Survival curve showing the dependence of the increased lifespan of col-99(gk694263[S106L]) SNP mutant on tir-1(a), pmk-1(b). Survival curve showing the dependence of the increased lifespan of CED06 col-99(syb4350[S106L]) SNP mutant on tir-1(c) and pmk-1 (d). e Western Blot showing activation of PMK-1 in col-99(gk694263[S106L]) SNP mutant. f Survival curve showing the dependence of col-99(gk694263[S106L]) SNP on yap-1 for extension of lifespan. g Hypothetical model of signal relay from the extracellular domain of COL-99 to activate the p38 MAPK pathway, which signals to YAP-1 to extend longevity in the col-99(gk694263[S106L]) SNP mutant. Genes displayed are unlikely to be in the same cell. Please, also see Fig. S4. The lifespans were performed in at least two biological replicates at 20 °C. Kaplan-Meier Log-Rank test was performed for statistical analysis on mean lifespans using the online software OASIS. The Western blot was done twice. A lifespan summary and raw western blots for individual experiments are provided in Supplementary Table 2. col-99(SNP) is col-99(gk694263[S106L]).

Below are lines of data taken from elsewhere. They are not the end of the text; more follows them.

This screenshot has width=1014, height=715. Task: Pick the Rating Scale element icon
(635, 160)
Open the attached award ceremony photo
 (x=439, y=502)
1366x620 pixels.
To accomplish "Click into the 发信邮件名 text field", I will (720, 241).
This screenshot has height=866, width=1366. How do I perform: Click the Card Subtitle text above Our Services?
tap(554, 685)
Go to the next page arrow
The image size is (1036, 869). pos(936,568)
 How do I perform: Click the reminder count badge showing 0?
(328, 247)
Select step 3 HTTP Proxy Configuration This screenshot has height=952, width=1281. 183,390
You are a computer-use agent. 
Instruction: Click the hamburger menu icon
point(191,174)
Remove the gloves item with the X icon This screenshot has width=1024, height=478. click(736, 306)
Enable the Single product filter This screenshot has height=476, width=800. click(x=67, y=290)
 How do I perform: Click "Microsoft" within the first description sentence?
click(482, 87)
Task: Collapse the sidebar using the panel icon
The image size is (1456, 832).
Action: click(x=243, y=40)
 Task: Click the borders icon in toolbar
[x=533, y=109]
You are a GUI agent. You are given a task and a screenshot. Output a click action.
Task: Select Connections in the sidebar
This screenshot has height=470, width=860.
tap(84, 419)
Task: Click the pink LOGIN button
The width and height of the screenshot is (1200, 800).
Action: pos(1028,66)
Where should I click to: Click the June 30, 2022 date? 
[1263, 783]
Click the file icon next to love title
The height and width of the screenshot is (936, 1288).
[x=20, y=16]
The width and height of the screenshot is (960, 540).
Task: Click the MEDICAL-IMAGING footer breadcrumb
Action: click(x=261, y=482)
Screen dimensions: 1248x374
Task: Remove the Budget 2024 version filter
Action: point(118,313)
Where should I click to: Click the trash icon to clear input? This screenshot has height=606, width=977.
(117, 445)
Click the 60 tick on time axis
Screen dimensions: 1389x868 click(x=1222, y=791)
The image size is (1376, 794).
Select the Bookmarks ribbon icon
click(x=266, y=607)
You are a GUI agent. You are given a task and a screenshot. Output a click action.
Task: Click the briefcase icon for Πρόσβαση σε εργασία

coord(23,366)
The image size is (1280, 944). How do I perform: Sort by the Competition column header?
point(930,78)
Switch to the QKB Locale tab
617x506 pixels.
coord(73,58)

Furthermore, in line with the requirement of pmk-1 for lifespan extension, col-99(gk694263[S106L]) mutants showed higher p38 MAPK/PMK-1 phosphorylation (Fig. 5e, Supplementary Table 2), an event generally known to drive increased ATF-7 transcription factor levels. Despite this association, ATF-7 was not required for the extended lifespan in col-99(gk694263[S106L]) mutants (Fig. S2b, Supplementary Table 2). This led us to investigate other potential mediators, and we discovered that YAP-1 played a critical role in facilitating the longevity effects of col-99(gk694263[S106L]) mutants (Fig. 5f, Supplementary Table 2). Collectively, our data support a model in which a non-canonical immune response pathway involving osm-9, tir-1, pmk-1, and yap-1 is activated upon blunting the phosphorylation of COL-99 at the S106 site, and thus altered furin-mediated cleavage resulting in the subsequent release of the COL-99 ectodomain (Fig.5g, S4).